Daniele Straquadanio tells about the peculiarities of international pressure in the post-Soviet space
The second-year students of the Comparative Politics of Eurasia programme have just defended their final theses, some of which can already be published as policy papers and academic papers, while others — immediately after a small revision. We ask Daniele Straquadanio, who is about to receive his diploma, to tell us what influences the effectiveness of international pressure on countries that violate human rights.
The role of international pressure in promoting domestic changes in non-democratic regimes is debated in the literature. Critics argue that international pressure often backfires, while other authors emphasize its role in remarkable democratic transitions.
In my thesis, I explored the factors that allow exerting effective pressure on post-soviet non-democracies. To do so, I conducted a statistical analysis on one of the most sophisticated instruments at the disposal of the modern international community-The Universal Periodic Review (UPR). During each cycle of this peer-to-peer review, the single States under Review (SuRs) receive recommendations regarding their compliance with the internationally-recognized human rights standards from all the countries participating in the process. Then, the SuRs report the implementation of these recommendations in a National Report issued at the beginning of each cycle of the review.

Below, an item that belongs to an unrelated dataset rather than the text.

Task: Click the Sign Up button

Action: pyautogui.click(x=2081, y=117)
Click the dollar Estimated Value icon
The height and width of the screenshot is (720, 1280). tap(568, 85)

My analysis shows that the content of the pressure is the main element affecting the likelihood to push domestic changes. In particular, post-soviet non-democracies tend to implement recommendations that entail lower costs to be enforced and do not target sensitive issues such as the ratification of international conventions or domestic violence. Further, while post-soviet hybrid regimes (i.e., States that lie between the status of autocracy and consolidated democracy) are not driven by strategical or political reasons in implementing the recommendations received during the review; namely, the implementation depends exclusively on the content of the recommendation and not on the sender, post-soviet autocracies seem to be more amenable towards ideological sympathizers; namely, the recommendations coming from other autocracies are more likely to be implemented.